In spite of the arrangement of a military cemetery, these men are special individuals who served our country. They are all lined up in military order. Generals next to Privates. Rich next to poor. Some men made something of themselves after the war, others just survived with a military pension. There is a complete life story for each soldier invisibly etched on each stone.
This cemetery has no room for any more soldiers. It is in L.A. very near to the filming of movies and TV. The cemetery is very conscious of picture taking in any form; after all, it is Hollywood! Once I convinced them that we were historians, not film makers, they let us photograph the soldiers.
One interesting note was there was never the letter “J” in the rows. At first we thought it was an oversight, but not in a military graveyard! Finally I asked one of the workers. He said that it was because of the Battle of the Little Big Horn. Custer’s unit was J.
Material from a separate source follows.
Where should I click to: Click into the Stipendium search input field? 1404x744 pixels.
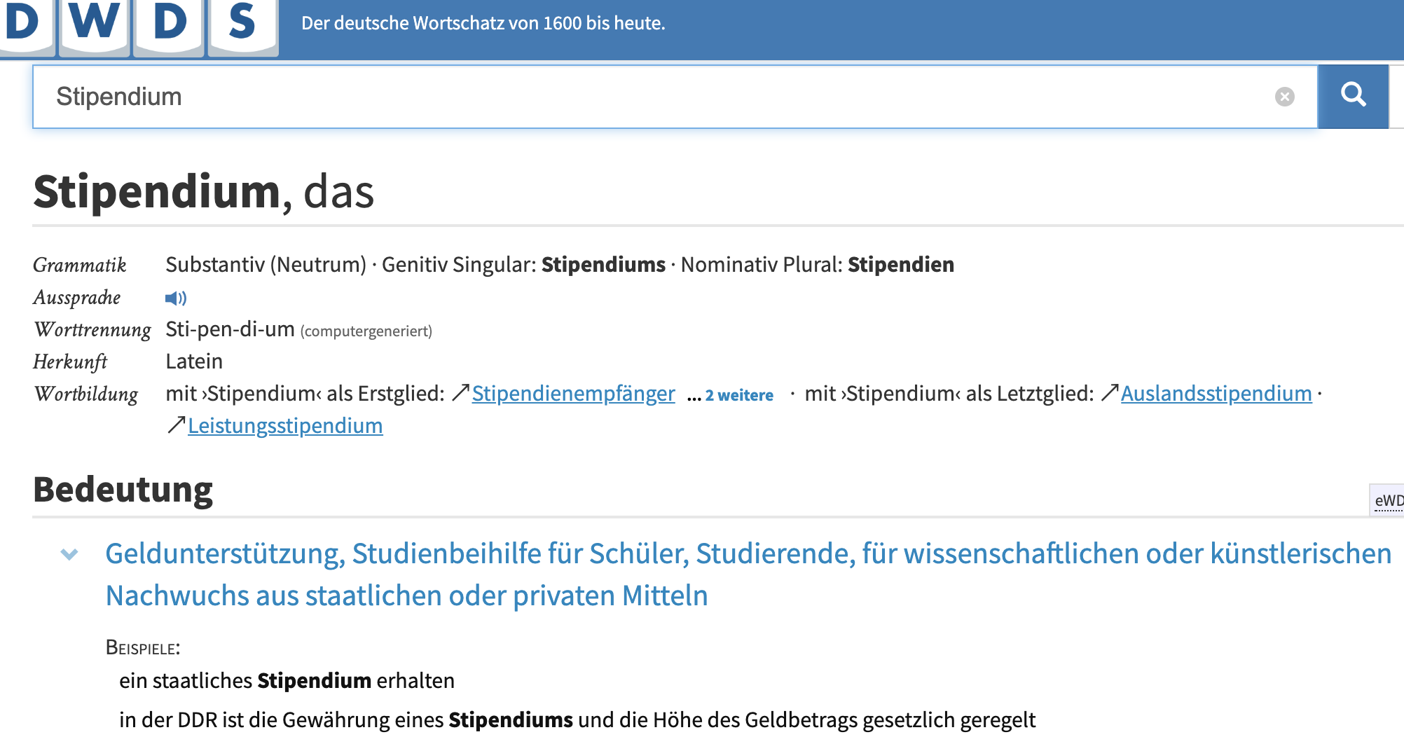pos(631,97)
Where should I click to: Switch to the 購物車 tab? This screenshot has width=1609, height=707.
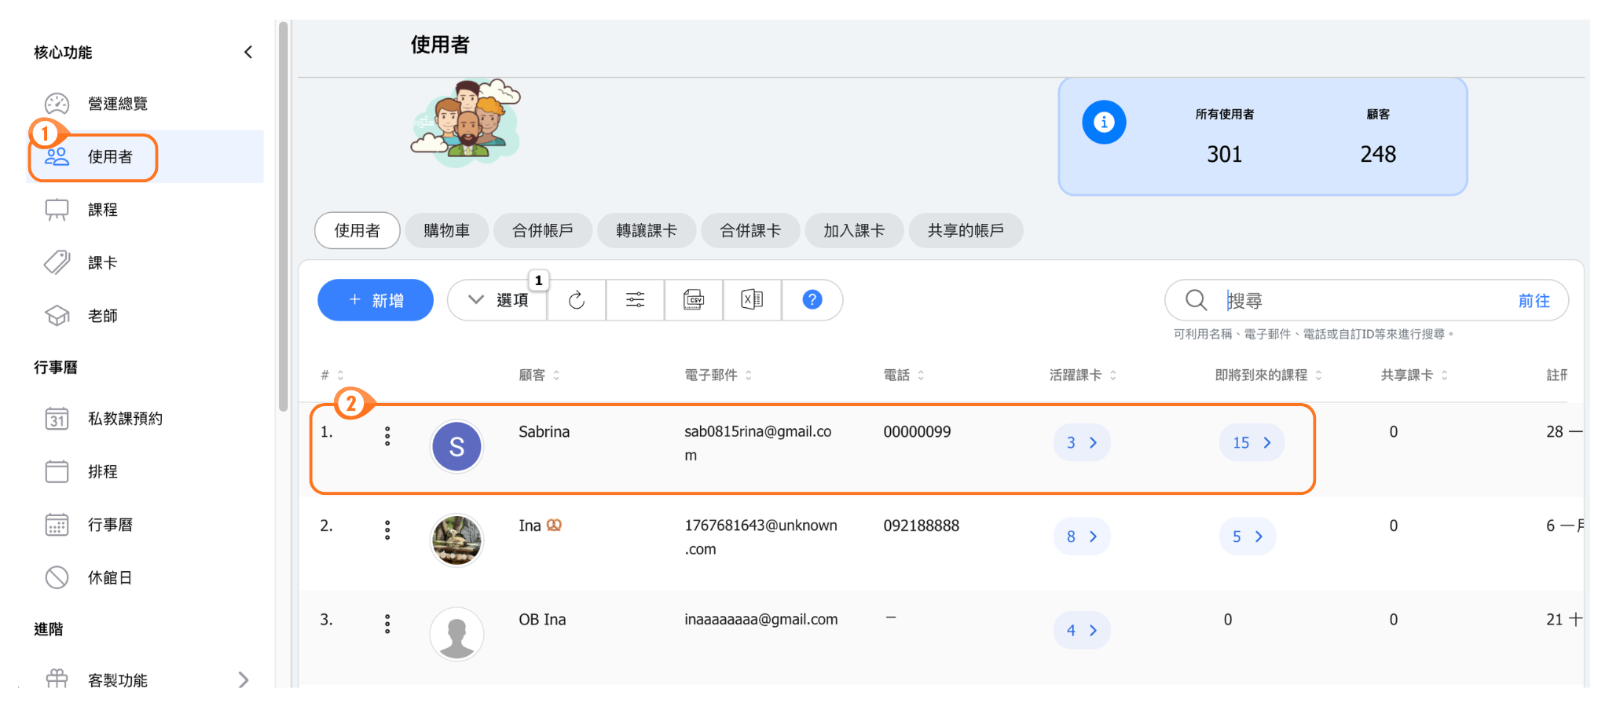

There were two monuments we noticed. One was the Civil War Soldier. Not a word was written on the monument; however the image was worth a thousand words!
A couple other items got my attention. Two dogs are buried here!! (I love dogs.)
. War Dog "Bonus" buried with handler, Charles E. Temple - Ensign USNR, Section 101 Grave 1 Row A. War Dog "Blackout" buried with handler, George Lewis Oshier U.S. Navy/Sergeant U.S. Marine Corps, Section 99 Grave 2 Row A. Although this is no longer permitted, I was thrilled to see that it once was.
Another thing is, my husband and I are interested in black history. I was happy to see that
over 100 Buffalo Soldiers are interred at the Los Angeles National Cemetery. These African American soldiers were members of the 9th, 10th, 24th, and 25th Cavalry during the Civil War.
Finally, Nicholas P. Earp father of Wyatt Earp, Section 13 grave number A-18, We liked this because the Earps are associated with my neck of the woods, the Inland Empire.